→ **Data for this exercise**:
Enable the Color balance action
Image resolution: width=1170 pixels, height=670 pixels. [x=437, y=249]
...
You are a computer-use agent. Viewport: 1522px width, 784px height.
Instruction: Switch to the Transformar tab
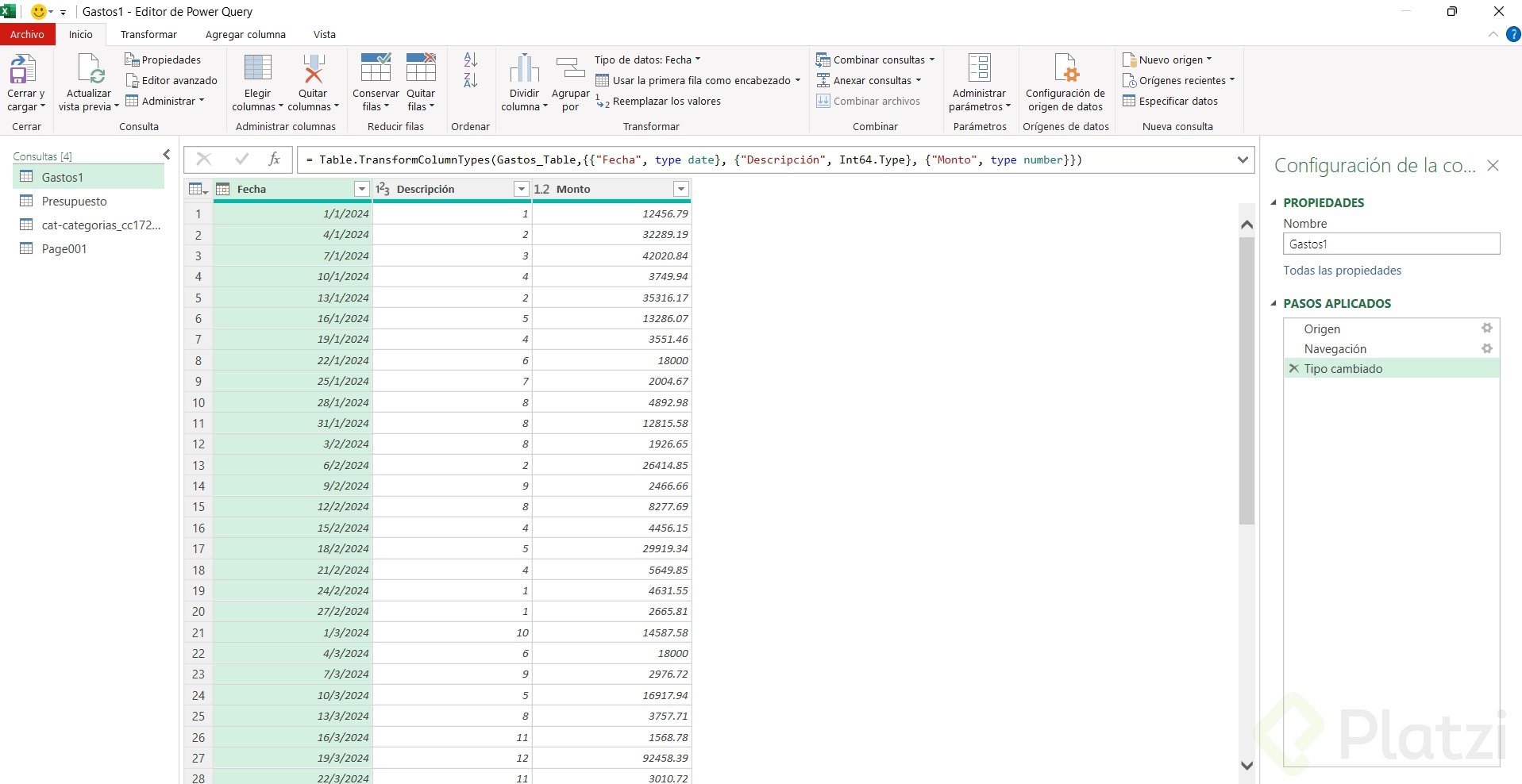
---
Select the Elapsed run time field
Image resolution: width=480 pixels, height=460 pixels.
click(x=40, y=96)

→ **Work to do**:
Repeat everything in the records from the line containing "You are a computer-use" down to the line containing "Instruction: Switch to the Transformar tab", with both of those lines included.

→ **Solution below**:
You are a computer-use agent. Viewport: 1522px width, 784px height.
Instruction: Switch to the Transformar tab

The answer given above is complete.